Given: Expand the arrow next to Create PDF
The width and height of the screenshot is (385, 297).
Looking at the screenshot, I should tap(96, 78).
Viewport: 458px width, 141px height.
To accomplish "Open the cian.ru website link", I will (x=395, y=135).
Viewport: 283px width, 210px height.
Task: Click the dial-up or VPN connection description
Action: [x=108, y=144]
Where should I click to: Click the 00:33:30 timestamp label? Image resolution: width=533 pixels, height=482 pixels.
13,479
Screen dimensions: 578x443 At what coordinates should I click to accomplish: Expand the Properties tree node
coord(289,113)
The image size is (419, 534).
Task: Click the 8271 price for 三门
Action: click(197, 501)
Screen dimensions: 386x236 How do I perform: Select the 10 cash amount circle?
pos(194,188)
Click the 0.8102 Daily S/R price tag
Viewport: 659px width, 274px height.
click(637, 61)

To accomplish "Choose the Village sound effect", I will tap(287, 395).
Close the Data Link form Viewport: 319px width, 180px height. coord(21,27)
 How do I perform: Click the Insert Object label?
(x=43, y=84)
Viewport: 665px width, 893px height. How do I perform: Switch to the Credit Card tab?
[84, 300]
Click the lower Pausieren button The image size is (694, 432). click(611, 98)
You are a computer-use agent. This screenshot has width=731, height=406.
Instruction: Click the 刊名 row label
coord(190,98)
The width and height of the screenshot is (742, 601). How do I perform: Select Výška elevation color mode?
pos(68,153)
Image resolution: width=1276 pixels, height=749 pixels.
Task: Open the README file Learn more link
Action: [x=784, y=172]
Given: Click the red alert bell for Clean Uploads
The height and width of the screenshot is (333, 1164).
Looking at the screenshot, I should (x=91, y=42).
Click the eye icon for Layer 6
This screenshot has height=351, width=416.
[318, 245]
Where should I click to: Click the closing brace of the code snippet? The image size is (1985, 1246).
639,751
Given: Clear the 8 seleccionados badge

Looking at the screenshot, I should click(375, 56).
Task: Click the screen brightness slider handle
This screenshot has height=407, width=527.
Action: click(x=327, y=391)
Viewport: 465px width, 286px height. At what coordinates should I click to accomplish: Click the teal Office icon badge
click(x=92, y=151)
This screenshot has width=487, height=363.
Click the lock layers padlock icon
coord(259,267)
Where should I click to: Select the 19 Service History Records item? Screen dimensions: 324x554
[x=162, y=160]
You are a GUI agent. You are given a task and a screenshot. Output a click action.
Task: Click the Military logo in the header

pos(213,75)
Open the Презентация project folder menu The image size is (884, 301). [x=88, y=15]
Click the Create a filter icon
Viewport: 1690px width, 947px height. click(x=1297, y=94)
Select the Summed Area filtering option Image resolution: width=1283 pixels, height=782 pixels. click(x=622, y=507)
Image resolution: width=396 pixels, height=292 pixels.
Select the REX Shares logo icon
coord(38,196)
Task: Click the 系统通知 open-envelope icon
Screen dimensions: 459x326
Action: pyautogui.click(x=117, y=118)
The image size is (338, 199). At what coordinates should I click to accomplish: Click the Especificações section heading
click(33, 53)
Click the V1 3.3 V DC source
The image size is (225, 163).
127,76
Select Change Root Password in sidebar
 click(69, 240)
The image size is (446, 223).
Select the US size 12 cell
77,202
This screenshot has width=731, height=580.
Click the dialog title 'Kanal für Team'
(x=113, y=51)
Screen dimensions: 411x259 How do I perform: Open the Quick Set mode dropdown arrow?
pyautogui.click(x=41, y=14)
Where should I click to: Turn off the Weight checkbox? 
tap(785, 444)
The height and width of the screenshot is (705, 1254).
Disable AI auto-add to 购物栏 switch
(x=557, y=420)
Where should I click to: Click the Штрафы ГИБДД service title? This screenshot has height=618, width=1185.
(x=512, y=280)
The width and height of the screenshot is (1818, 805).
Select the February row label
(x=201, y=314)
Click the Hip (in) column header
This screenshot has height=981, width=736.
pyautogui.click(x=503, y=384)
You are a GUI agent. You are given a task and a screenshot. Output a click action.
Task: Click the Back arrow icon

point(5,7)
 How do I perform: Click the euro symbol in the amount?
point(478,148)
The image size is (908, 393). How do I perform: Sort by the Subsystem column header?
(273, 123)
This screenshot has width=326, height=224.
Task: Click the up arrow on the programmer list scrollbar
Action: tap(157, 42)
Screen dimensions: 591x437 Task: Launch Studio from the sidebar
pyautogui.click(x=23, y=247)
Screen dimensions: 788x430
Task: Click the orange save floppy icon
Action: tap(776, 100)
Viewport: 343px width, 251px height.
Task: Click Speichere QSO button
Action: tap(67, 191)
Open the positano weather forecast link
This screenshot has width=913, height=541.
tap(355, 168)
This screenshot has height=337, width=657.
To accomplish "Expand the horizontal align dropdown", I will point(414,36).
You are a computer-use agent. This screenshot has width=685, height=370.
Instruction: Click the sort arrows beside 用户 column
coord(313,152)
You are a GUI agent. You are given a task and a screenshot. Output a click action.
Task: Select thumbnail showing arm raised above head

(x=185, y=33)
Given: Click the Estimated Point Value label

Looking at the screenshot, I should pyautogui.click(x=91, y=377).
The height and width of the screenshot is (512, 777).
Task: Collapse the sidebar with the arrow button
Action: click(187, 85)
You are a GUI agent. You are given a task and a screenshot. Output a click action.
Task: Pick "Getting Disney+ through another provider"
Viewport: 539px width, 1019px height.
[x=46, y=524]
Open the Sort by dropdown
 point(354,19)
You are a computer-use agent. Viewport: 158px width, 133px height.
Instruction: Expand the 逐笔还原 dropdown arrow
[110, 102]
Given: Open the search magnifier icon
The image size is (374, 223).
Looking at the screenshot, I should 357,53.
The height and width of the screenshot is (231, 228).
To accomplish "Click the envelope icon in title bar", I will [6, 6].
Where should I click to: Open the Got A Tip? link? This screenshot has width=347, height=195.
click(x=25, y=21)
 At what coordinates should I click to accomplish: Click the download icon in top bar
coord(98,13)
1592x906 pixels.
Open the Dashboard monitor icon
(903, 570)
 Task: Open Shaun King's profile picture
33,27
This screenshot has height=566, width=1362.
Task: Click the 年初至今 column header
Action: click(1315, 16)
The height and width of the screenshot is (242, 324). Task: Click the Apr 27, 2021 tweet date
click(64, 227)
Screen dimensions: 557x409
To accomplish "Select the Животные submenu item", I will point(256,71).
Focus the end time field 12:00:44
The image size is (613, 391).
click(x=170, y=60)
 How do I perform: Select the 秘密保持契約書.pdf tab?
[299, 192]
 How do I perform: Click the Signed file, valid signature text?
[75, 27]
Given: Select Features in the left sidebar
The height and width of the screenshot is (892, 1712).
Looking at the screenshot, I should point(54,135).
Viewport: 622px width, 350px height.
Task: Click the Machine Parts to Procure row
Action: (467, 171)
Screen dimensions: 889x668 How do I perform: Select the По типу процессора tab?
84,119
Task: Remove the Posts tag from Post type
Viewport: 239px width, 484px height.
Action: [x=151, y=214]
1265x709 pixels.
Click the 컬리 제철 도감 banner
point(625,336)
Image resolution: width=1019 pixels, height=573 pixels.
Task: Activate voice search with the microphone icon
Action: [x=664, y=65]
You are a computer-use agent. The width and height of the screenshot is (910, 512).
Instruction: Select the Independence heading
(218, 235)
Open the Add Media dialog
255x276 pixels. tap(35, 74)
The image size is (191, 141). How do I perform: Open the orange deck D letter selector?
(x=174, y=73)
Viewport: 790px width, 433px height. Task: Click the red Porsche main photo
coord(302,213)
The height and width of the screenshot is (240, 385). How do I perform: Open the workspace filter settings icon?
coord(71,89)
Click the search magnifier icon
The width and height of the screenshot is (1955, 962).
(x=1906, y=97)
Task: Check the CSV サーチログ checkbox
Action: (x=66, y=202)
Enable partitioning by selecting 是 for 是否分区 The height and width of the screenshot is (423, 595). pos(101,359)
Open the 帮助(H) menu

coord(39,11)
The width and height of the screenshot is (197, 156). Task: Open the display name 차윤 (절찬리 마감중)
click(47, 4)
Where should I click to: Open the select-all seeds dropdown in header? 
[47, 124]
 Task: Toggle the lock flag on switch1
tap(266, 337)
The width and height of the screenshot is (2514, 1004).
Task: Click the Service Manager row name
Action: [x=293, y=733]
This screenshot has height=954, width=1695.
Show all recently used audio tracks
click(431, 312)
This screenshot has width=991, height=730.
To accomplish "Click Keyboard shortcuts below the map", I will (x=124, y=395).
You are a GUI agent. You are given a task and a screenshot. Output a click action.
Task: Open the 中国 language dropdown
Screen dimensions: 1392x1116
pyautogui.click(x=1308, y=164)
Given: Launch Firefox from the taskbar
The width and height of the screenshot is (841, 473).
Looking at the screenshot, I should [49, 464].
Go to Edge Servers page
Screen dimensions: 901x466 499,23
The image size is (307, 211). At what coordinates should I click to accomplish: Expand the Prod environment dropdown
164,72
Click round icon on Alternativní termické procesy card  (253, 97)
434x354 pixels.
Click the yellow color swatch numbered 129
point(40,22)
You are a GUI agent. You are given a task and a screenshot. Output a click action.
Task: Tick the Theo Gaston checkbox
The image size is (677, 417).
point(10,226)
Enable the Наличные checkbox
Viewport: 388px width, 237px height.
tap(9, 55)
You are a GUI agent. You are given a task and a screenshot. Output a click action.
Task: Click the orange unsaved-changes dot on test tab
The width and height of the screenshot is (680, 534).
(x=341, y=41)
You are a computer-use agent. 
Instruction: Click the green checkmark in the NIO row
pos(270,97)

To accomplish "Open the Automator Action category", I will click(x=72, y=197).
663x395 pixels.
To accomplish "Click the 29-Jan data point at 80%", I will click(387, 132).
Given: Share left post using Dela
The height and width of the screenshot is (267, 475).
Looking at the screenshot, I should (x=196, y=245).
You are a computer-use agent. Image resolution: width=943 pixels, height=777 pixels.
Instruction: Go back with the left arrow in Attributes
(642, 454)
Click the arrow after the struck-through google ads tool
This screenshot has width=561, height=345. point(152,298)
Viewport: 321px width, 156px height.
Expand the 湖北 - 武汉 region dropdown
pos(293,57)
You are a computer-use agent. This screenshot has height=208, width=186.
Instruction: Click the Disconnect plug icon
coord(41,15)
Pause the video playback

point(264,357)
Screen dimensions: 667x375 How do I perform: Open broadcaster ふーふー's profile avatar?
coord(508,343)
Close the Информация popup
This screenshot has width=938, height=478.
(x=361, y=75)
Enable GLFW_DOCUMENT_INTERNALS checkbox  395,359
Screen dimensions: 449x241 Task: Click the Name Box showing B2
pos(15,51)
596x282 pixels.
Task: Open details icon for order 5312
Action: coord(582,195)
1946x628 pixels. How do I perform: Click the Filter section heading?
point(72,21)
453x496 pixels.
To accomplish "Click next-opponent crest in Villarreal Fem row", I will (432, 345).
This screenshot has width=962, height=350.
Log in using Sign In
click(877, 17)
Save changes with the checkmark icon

What to produce ▸ Print exactly the lines above, between the one holding "Select the REX Shares logo icon" and the one holding "This screenshot has width=731, height=580.", inclusive, and nothing besides.

Task response ▸
Select the REX Shares logo icon
coord(38,196)
Task: Click the 系统通知 open-envelope icon
Screen dimensions: 459x326
Action: pyautogui.click(x=117, y=118)
The image size is (338, 199). At what coordinates should I click to accomplish: Click the Especificações section heading
click(33, 53)
Click the V1 3.3 V DC source
The image size is (225, 163).
127,76
Select Change Root Password in sidebar
 click(69, 240)
The image size is (446, 223).
Select the US size 12 cell
77,202
This screenshot has width=731, height=580.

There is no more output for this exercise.